* **Your task**: Answer with one number: the count of lines in this material that hold the word "will".

* **Provided information**:
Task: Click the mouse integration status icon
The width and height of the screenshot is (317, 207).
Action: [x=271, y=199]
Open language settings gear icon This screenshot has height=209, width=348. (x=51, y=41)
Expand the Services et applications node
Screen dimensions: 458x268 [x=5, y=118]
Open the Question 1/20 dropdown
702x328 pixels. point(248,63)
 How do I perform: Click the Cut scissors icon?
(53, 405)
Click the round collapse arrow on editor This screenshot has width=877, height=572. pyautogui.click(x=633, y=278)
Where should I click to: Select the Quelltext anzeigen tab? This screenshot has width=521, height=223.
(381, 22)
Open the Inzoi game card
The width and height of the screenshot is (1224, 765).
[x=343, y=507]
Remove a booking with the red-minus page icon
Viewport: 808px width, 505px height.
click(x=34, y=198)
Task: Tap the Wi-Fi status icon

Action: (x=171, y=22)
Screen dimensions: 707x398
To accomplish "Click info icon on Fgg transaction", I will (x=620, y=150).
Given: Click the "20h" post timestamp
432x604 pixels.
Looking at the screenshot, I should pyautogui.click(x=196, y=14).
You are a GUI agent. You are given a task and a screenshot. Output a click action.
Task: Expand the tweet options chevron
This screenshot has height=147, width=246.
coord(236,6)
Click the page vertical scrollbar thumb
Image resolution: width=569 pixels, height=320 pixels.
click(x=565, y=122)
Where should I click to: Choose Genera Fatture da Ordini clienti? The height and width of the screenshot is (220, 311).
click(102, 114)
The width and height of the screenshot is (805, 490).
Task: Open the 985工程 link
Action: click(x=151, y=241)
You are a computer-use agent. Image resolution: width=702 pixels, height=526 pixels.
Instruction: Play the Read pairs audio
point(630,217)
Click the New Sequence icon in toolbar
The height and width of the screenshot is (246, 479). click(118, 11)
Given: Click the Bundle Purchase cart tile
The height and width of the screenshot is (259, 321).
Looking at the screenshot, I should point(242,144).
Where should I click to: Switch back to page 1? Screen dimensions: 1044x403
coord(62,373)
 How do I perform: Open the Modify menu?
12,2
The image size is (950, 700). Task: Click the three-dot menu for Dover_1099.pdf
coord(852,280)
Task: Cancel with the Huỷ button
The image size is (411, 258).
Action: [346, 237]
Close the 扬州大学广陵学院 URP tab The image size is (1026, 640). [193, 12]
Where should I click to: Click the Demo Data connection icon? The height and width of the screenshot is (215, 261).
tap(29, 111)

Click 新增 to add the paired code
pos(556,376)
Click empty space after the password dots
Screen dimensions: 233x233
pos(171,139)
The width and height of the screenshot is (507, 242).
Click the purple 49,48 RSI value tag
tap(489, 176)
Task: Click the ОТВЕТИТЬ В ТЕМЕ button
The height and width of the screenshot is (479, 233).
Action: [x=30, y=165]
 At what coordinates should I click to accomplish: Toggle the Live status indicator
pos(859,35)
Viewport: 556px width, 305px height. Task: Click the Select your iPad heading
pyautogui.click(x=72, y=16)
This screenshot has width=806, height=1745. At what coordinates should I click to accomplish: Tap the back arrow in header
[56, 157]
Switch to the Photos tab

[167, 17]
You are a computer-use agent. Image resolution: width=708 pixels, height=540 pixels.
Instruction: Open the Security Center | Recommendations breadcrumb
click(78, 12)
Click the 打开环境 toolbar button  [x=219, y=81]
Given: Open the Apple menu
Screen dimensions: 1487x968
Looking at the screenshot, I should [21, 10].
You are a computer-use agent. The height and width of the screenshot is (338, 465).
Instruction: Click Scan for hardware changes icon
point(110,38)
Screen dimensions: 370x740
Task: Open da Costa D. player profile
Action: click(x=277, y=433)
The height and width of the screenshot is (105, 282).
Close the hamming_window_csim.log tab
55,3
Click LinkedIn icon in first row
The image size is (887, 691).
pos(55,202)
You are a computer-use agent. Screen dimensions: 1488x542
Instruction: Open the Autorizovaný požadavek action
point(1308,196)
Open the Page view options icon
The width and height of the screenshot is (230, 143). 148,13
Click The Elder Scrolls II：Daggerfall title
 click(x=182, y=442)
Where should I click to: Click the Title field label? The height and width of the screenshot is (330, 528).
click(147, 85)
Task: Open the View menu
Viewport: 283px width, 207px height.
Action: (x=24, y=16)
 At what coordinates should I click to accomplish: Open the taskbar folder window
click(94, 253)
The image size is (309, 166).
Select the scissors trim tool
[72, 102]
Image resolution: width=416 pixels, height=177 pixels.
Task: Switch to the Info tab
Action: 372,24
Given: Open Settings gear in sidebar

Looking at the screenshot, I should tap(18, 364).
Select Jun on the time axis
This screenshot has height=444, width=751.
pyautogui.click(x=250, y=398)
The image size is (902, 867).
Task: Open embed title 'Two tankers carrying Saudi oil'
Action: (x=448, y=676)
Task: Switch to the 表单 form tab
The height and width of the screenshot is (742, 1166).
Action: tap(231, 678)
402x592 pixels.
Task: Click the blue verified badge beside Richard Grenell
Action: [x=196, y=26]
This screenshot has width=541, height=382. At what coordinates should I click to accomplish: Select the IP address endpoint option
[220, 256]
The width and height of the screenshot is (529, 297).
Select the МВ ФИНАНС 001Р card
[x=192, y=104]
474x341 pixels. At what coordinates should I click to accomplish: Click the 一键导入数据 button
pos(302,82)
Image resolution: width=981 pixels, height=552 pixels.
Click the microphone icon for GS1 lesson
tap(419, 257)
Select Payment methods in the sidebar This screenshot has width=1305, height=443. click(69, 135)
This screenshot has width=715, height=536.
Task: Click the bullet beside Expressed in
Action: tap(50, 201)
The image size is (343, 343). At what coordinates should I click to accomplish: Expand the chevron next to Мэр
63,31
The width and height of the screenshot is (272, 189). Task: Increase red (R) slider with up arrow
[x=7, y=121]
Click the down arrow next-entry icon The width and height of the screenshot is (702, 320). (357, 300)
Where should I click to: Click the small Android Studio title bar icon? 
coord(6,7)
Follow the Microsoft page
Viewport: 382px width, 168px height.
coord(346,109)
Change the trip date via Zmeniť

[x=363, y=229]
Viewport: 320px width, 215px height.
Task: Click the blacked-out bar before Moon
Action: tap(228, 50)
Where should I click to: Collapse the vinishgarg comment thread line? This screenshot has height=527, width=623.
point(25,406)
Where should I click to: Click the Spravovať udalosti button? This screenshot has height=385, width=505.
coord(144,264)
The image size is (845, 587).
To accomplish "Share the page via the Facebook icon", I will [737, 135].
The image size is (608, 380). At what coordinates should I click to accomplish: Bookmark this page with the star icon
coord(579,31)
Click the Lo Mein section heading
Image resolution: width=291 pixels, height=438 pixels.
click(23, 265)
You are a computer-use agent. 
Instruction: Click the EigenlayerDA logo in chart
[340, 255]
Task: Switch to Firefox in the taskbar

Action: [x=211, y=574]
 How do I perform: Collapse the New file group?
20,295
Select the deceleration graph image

* **Your response**: 2